Por Monseñor Carlo Maria Viganò
En su afán por adaptarse a las demandas de la época, los defensores de la revolución conciliar y sinodal se han vuelto irrelevantes y superfluos. En el ámbito civil nos dicen que la globalización requiere sacrificios y que debemos renunciar a nuestra soberanía, empobrecernos, comer insectos, ser controlados en todos nuestros movimientos y sufrir reemplazo étnico. En el ámbito eclesiástico repiten el mismo mantra: la nueva religión conciliar y sinodal exige renunciar a la exclusividad del Evangelio para “reposicionarnos bajo la bandera del pluralismo”, es decir, apostatar de la Fe y abandonar el combate cristiano, el apostolado, la predicación y la defensa de los principios católicos.

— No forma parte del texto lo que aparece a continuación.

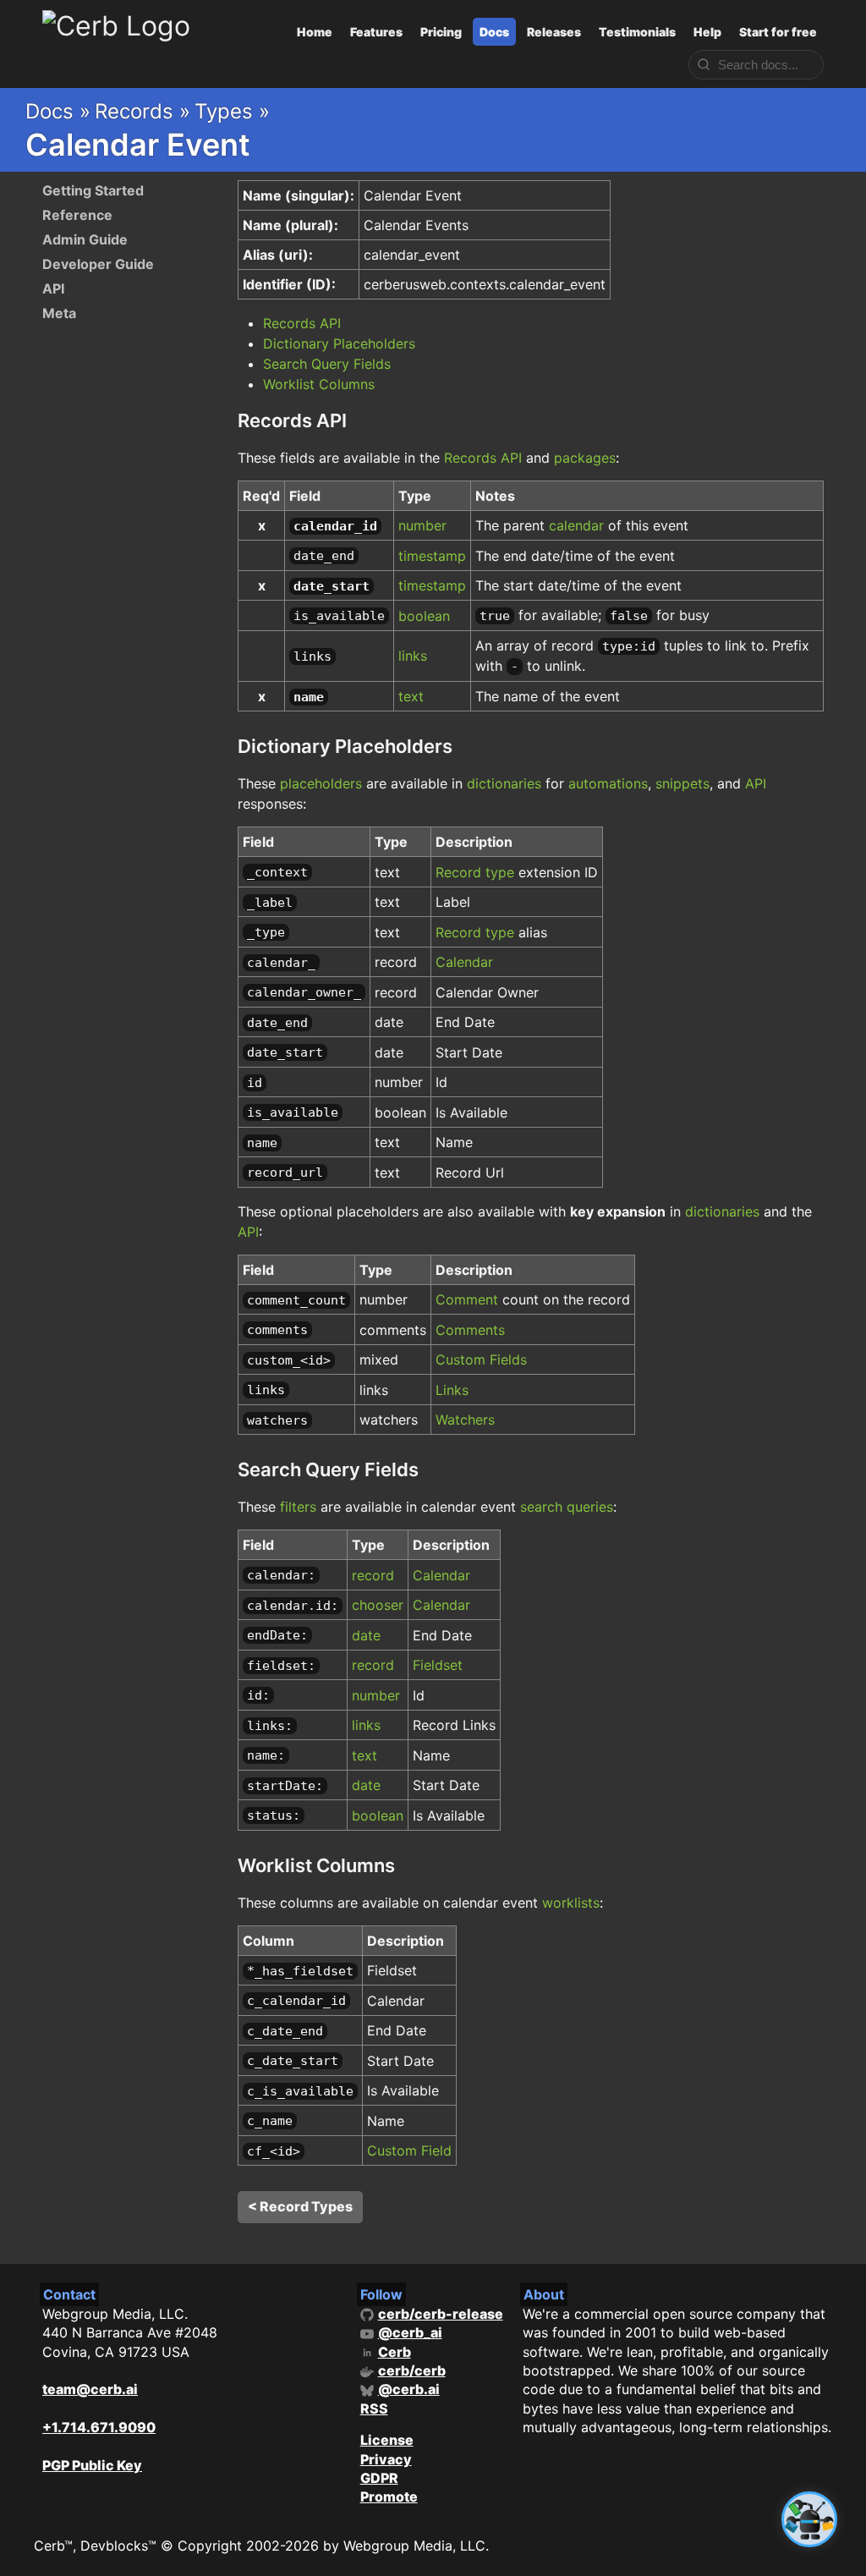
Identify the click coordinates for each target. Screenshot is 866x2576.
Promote (389, 2496)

Tanto el Estado profundo como la Iglesia profunda muestran que son el origen de la ruina inminente y exigen que nos rindamos al enemigo sin resistencia. Los partidarios de la disolución, al igual que sus cómplices globalistas, contemplan los escombros de sesenta años de apostasía como si la ruina que los rodea no tuviera nada que ver con su acción subversiva. Pero si las mentiras de los subversivos que socavan el orden social y religioso no sorprenden, la contradicción de quienes deploran los efectos de la revolución actual, pero se niegan a identificar a sus responsables es cada vez más evidente.
Con una mirada miope denuncian los horrores cotidianos de la Jerarquía y de los gobernantes civiles, pero no dudan en atacar a quienes, ante la cobarde fuga de la autoridad, intentan resistir lo mejor que pueden. Esta actitud esquizofrénica -hay que reconocerlo- es peor que la acción del enemigo declarado, es fuego amigo, es una puñalada por la espalda.
“Nadie puede servir a dos señores: porque o amará al uno y aborrecerá al otro, o preferirá al primero y despreciará al segundo. No se puede servir a Dios y a las riquezas” (Mt. 6:24).